Run by School of Computer Science and Electronic Engineering

20 Credits or 10 ECTS Credits

Semester 2

Overall aims and purpose

The module aims to provide students with:

  • an awareness of the DIKW (Data, Information, Knowledge, Wisdom) pyramid.
  • understanding of classes of data and the processes that could be performed on it.
  • an appreciation of the ethical issues surround processing of data.
  • knowledge of the legal aspects when processing data.

Course content

Indicative content includes:

  • Data; the definitions and concepts.
  • Contextualisation of data.
  • Analytical methods using data.
  • Ethics of processing data with and without automatic decisions.
  • Data Protection legislation (DPA, GDPR, HIPAA, COPPA, etc.).
  • Data collection mechanisms.
  • Storage mechanisms for data (in broad terms).

Assessment Criteria


Equivalent to 40%. Uses key areas of theory or knowledge to meet the Learning Outcomes of the module. Is able to formulate an appropriate solution to accurately solve tasks and questions. Can identify individual aspects, but lacks an awareness of links between them and the wider contexts. Outputs can be understood, but lack structure and/or coherence.


Equivalent to the range 60%-69%. Is able to analyse a task or problem to decide which aspects of theory and knowledge to apply. Solutions are of a workable quality, demonstrating understanding of underlying principles. Major themes can be linked appropriately but may not be able to extend this to individual aspects. Outputs are readily understood, with an appropriate structure but may lack sophistication.

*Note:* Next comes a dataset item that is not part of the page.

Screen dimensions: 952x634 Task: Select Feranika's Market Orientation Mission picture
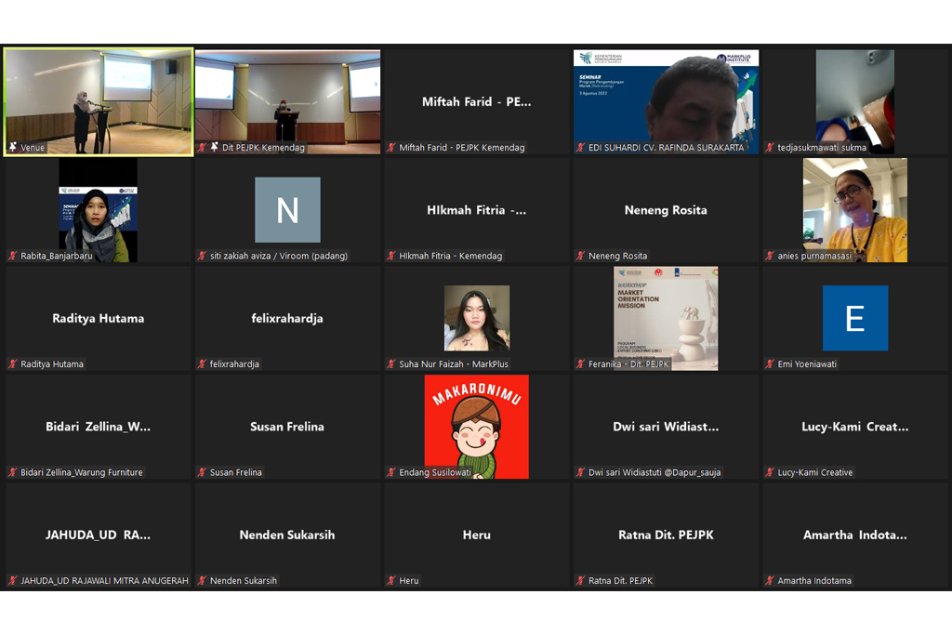coord(666,318)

Equivalent to the range 70%+. Assemble critically evaluated, relevent areas of knowledge and theory to constuct professional-level solutions to tasks and questions presented. Is able to cross-link themes and aspects to draw considered conclusions. Presents outputs in a cohesive, accurate, and efficient manner.

Learning outcomes

  1. Distinguish different classes of data.

  2. Discuss the role of data and analytics in the 'data economy'.

  3. Recognise potential legal and ethical consequences of collection, processing, and use of data.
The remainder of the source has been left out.